> **WHAT YOU HAVE TO DO**
Carry on the post about adding texture support to the engine, picking up after its last shown line.

> **ARTICLE**

—————

Adding Support for Textures in Engine


Textures are n-dimensional arrays which can contain any information. Usually when talking about textures, we talk about 2D arrays containing color even though there are other types of textures such as height maps, normal maps, specular maps, environment maps and others. Some of them I will be adding to my engine in the later stages. This post is about adding support for 2D textures containing color. Since textures are just arrays, they can be accessed as an array by using co-ordinates. These co-ordinates are called as Texture Co-ordinates or TEXCOORDs or UVs (which is how we will describe them from now on). We get these UVs from mesh authoring programs such as maya. I am programming these UVs to my mesh format and then exporting them as binary. We also specify which texture we want to use for a material in our material file. If there is no texture file specified, we use the default texture which is just white.

Material =
EffectLocation = "Effects/Effect1.Effectbinary",
ConstantType = "float4",
ConstantName = "Color",
ConstantValue = {0,0,0,1},
TextureLocation = "Textures/water.jpg",

We then add support for textures in our Input layout in C++, vertexLayoutShader and any other shaders that are using textures.

auto& positionElement = layoutDescription[2];
positionElement.SemanticName = "TEXCOORD";
positionElement.SemanticIndex = 0; // (Semantics without modifying indices at the end can always use zero)
positionElement.Format = DXGI_FORMAT_R32G32_FLOAT;
positionElement.InputSlot = 0;
positionElement.AlignedByteOffset =offsetof(eae6320::Graphics::VertexFormats::sMesh, u);
positionElement.InputSlotClass = D3D11_INPUT_PER_VERTEX_DATA;
positionElement.InstanceDataStepRate = 0; // (Must be zero for per-vertex data)

—————

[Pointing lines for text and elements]
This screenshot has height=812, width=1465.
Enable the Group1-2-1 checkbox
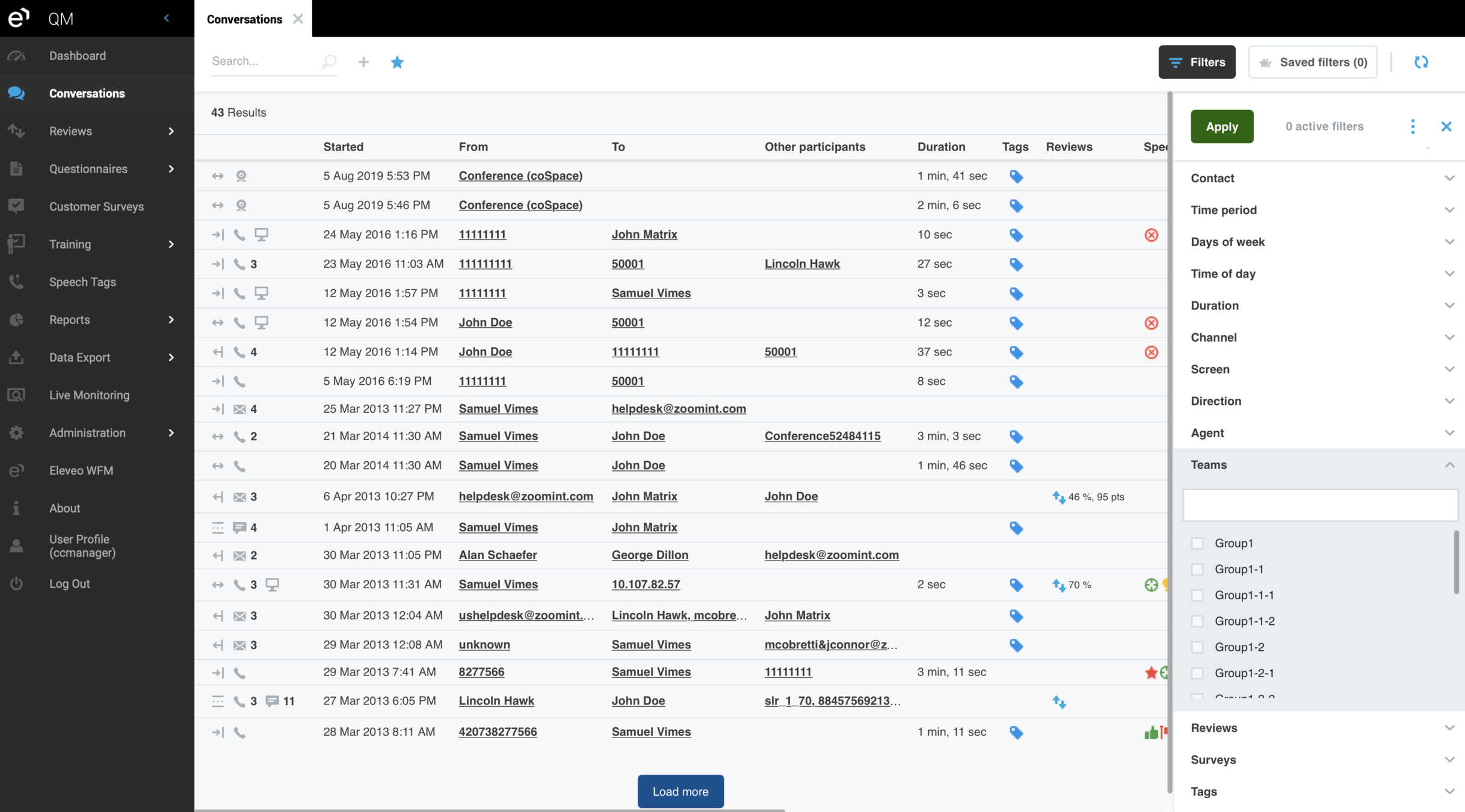coord(1197,673)
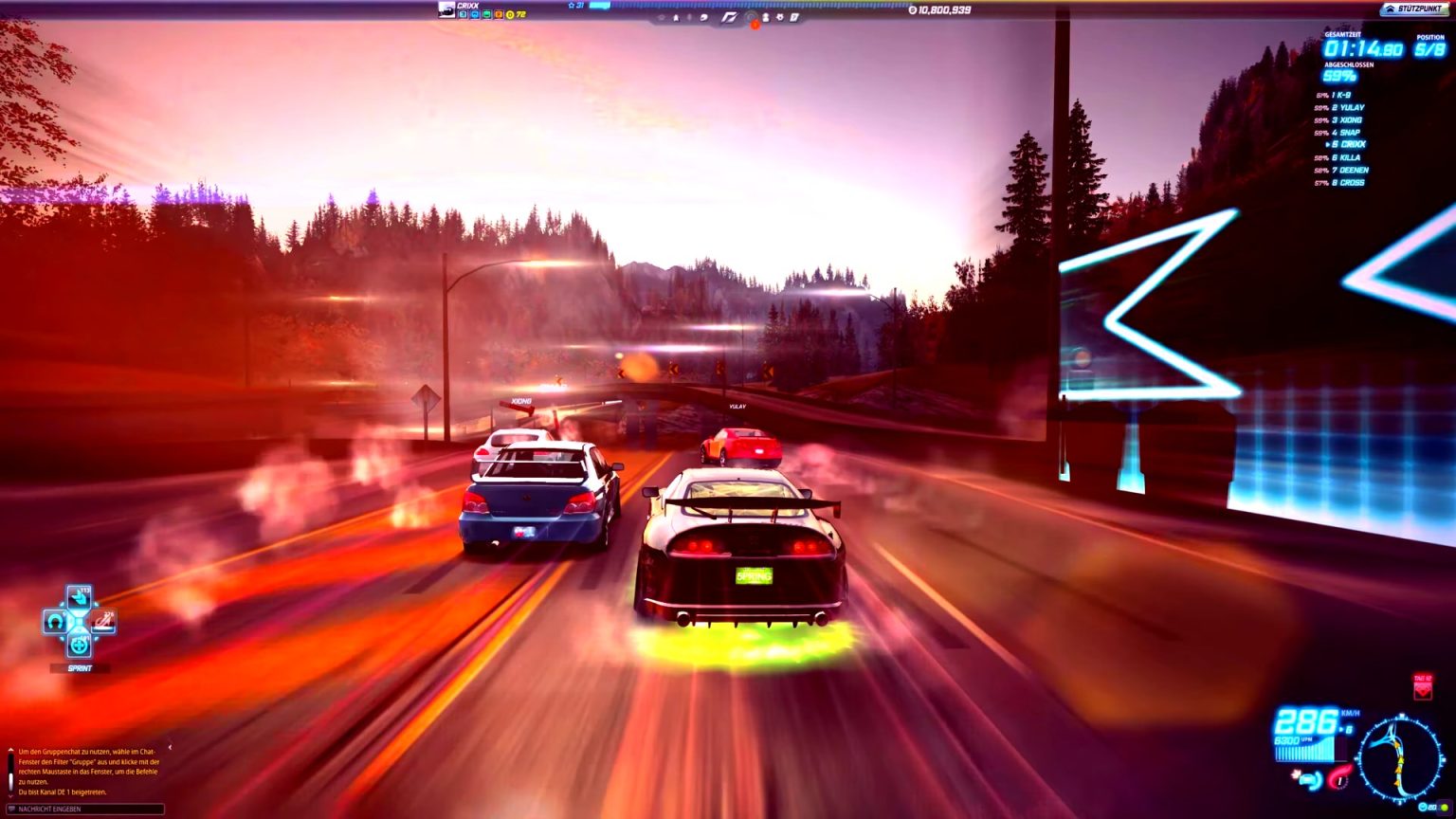Toggle the chat message filter icon
1456x819 pixels.
coord(12,807)
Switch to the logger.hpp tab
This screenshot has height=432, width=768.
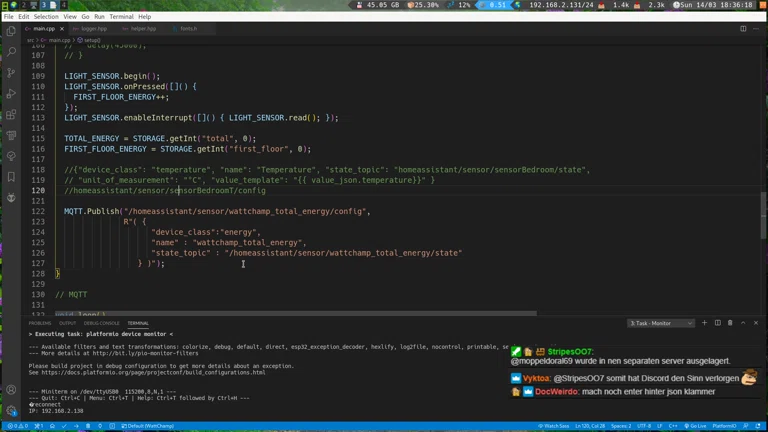(x=93, y=29)
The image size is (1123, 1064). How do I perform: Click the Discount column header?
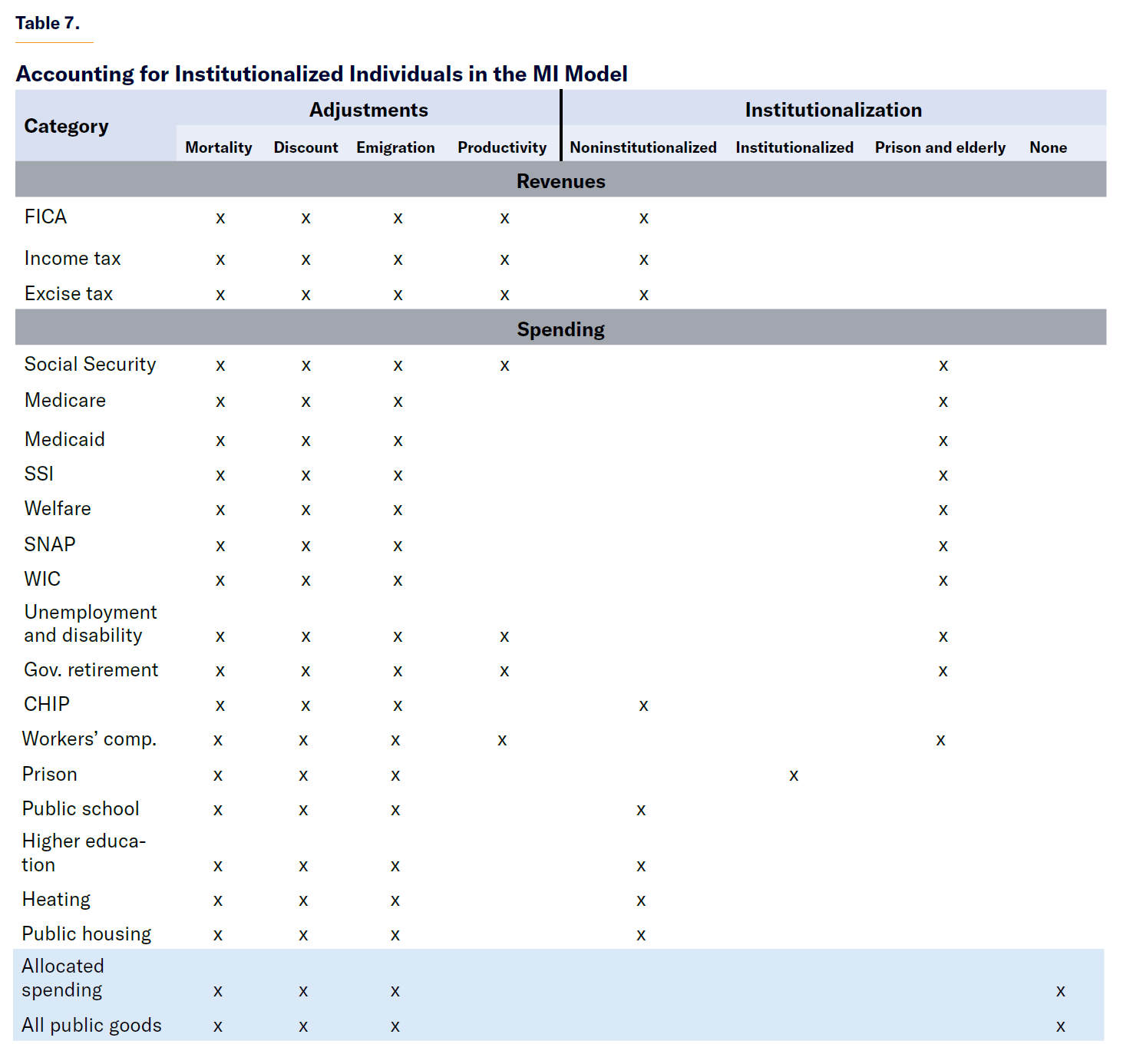tap(306, 147)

—————

> **EXERCISE RESULT**
We also add a sampler state. It specifies how the texture is to be sampled. There can be only one sampler state for the entire application or there can be multiple which can be bound when needed. I am having only one right now which I bind at the start of application.

Once we add support for these in the application code, we have to then sample the texture in the shaders. We perform that using the ‘sample’ instruction in hlsl in which we pass in the texture and the coordinates and get the color at that coordinate. I am performing the sampling in my fragment shader using the function

SampleTexture2d(g_diffuseTexture, g_samplerState, i_textureData)

This expands to i_texture.Sample( i_samplerState, i_uv ).

I then multiply it with the vertex colors to get the final output color.

Meshes with textures on them.

Adding Diffuse lighting

What is Diffuse Light?
A diffuse reflection is the reflection of light by a surface such that the incident light is scattered at many angles instead of one angle. Diffuse lighting occurs when the light is scattered by centers beneath the surface as shown in the picture. A non-shiny surface would have a very high diffuse value. The amount of diffuse lighting emitted by the surface is controlled by the lambetian reflectance, given by lambert’s cosine law.

Most of the surfaces in the real world are diffuse by nature. The main exceptions include particularly shiny surfaces such as mirrors and metals.
Calculating Diffuse Light
I am using the following equation to calculate the diffuse light

(g_LightColor * (saturate(dot(normalize(g_LightRotation), normalize(i_normals)))) + ambientLight)

Where g_LightColor is the color of the directional light, g_LightRotation is the forward direction of the light. These two values are passed from the application in the per frame constant buffer. i_normals is the value of the normal of that fragment. The normal of a surface is defined as the vector that is perpendicular to the surface.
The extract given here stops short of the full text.